- **Records**:
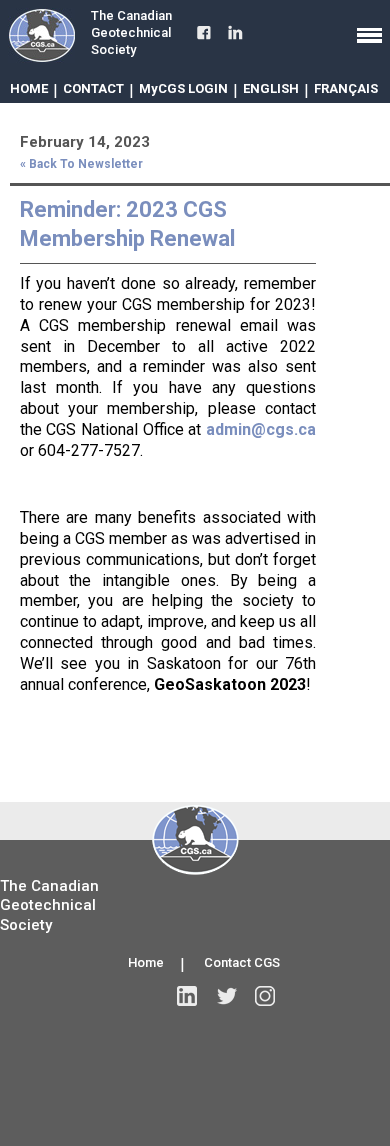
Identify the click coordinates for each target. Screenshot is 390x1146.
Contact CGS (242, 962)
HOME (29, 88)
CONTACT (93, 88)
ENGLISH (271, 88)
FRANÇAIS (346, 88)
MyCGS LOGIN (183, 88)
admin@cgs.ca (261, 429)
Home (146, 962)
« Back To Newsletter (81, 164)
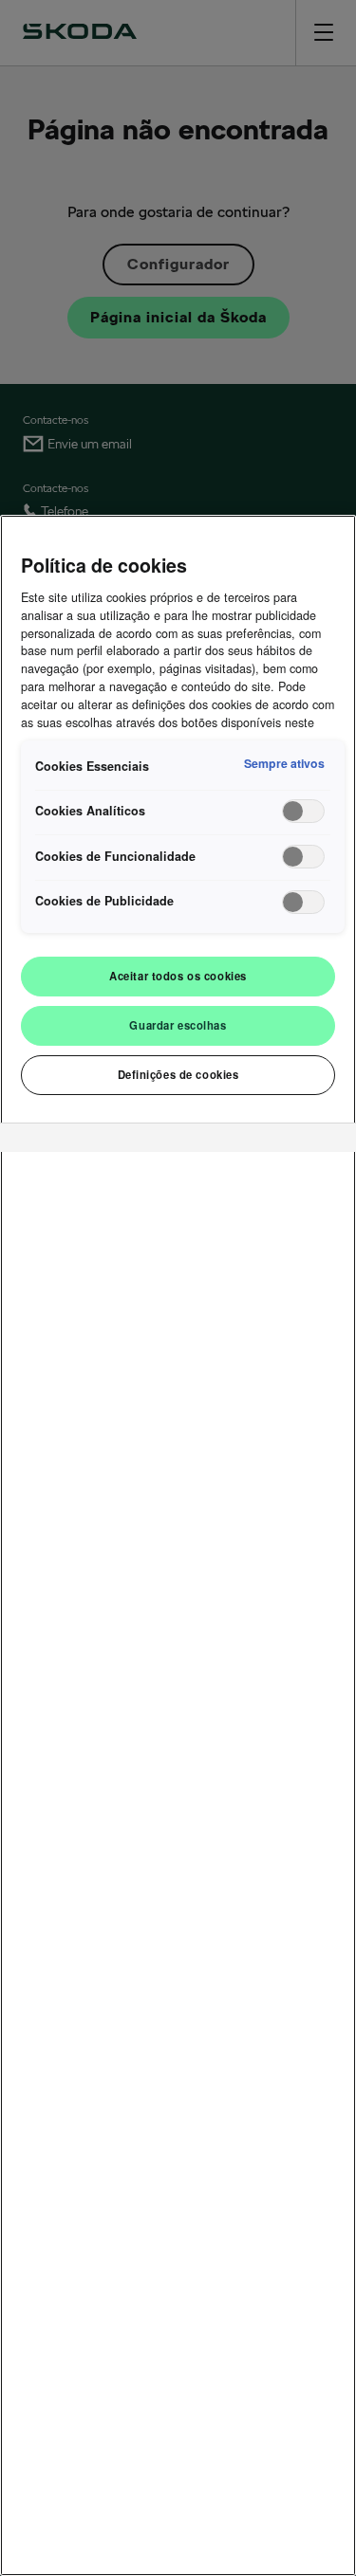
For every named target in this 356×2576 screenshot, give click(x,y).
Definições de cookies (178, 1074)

- **What to do**:
Exactly and in full, write out the lines from the one containing "For every named" through the end of the listing.

- **Solution below**:
For every named target in this 356×2576 screenshot, give click(x,y).
Definições de cookies (178, 1074)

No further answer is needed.